喫茶養生記
「光道、コーヒー飲みに行きましょう」
沙羅は和菓子屋の娘だが、お茶と合わせることが多いだけに、無性にコーヒーを飲みたくなることがある。
「了解。若鶏の喫茶だな」
交差点の喫茶店だ。
「コーヒー豆も買えるからお気に入りなのよ」
その場で焙煎もしてくれる。二人とも酸味も苦みも好みではないので、いつも中煎りを頼んでいる。
「焙煎飲んだらまた焙煎だな」
「誰が分かるのよ、それ」
前話が破天荒すぎたので軌道修正である。タイトルも近い内に変わるかもしれない。
若鶏の喫茶はジャコビアン様式の設えである。

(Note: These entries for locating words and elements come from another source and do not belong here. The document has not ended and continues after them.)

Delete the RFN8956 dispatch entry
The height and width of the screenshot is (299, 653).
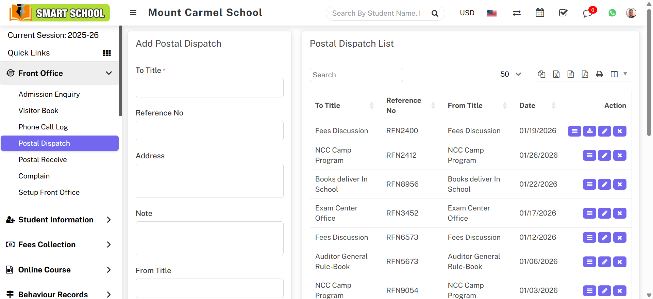tap(620, 184)
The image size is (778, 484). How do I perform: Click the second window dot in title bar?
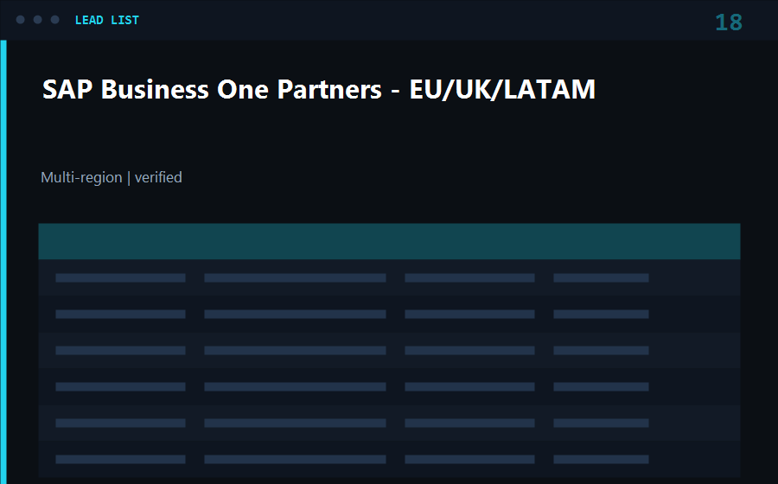38,19
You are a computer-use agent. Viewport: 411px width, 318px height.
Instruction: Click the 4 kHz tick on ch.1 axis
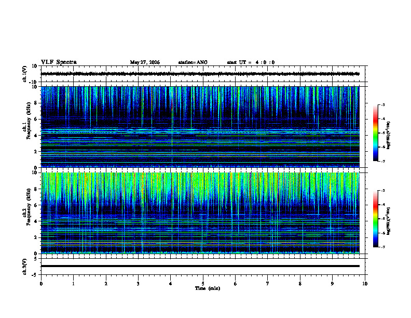[36, 136]
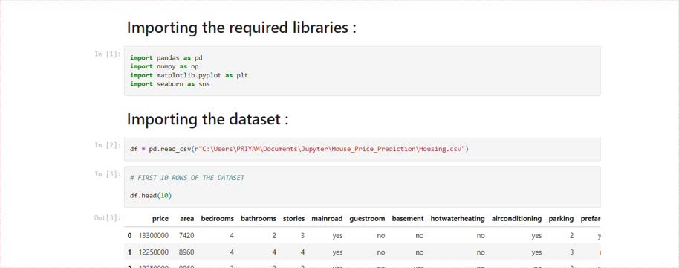Click the row 0 price value 13300000
Viewport: 679px width, 268px height.
click(153, 235)
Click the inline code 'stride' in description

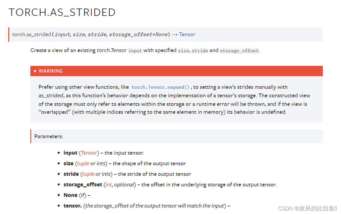tap(200, 51)
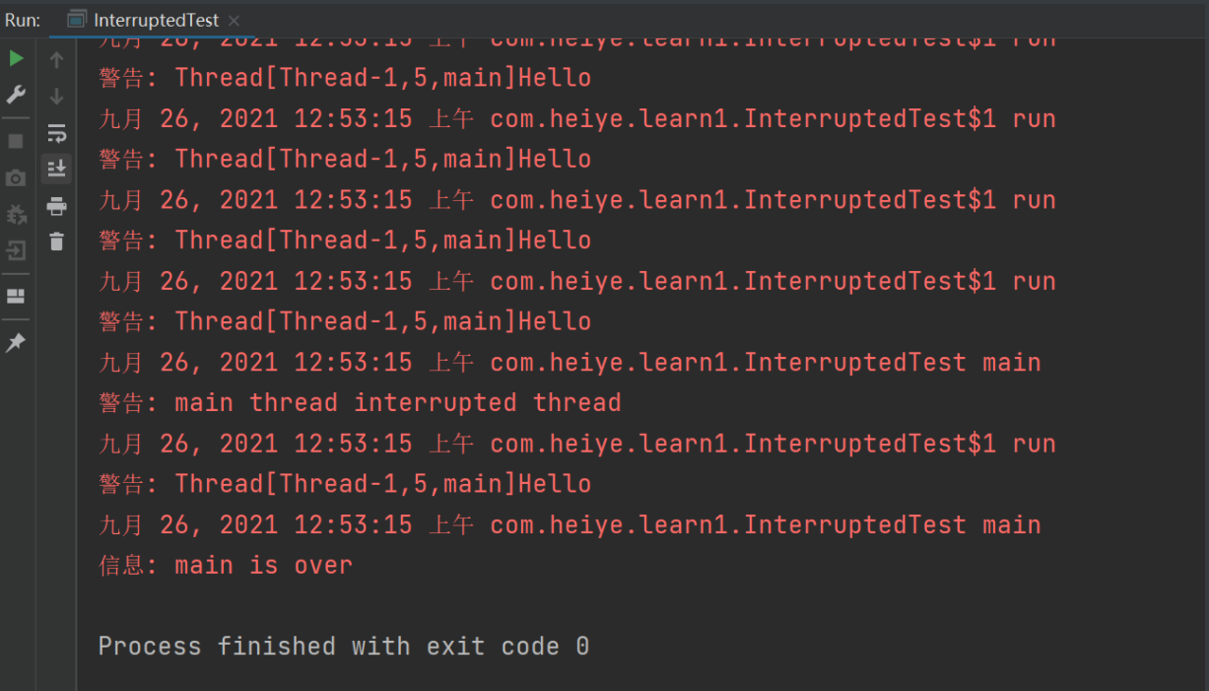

マスターの松本の趣味だ。
ウェイトレスのあゆみは、きびきびと愛想を振りまいていた。
「アイスコーヒーは邪道なんていうけど、こうも暑いとね~」
コーヒーアイスも好きな二人。
「これでコーヒーゼリー作ったら、美味さは免れないぞ」
プリンよりもゼリー党の光道。
「あんたゼリーアラモードにしてなんて無茶頼んでたわよね」
夏場はゼリーの出番だ。
「コンビニのみかんゼリーは、みかんはもちろんゼリーも美味いんだ」
梨ゼリーも見掛けるようになった。
「お中元の定番よね」
水ようかんも微笑ましい。
「軽食は何になさいますか?」
沙羅とそこまで年は離れていないであろうあゆみが訊ねた。
「僕はハムエッグで」
トーストに挟むつもりの光道。
「あたしは牛こま切れの塩胡椒炒めをお願いします」
これをパンに挟むのは最高だが、ご飯もとってもススムだろう。
あゆみはフリースマイルで踵を返し、厨房に消えた。
「バターと和菓子は手を取り合った感があるけど、もっと何かないものかしらね」
凡人が思い付くアイデアは、たいてい名古屋人が先にやっている。
「和菓子じゃないけど、おにぎりバーガーなんてどうだろう?」
「へえ、いいじゃない」
海苔の値段がどんどん高騰している。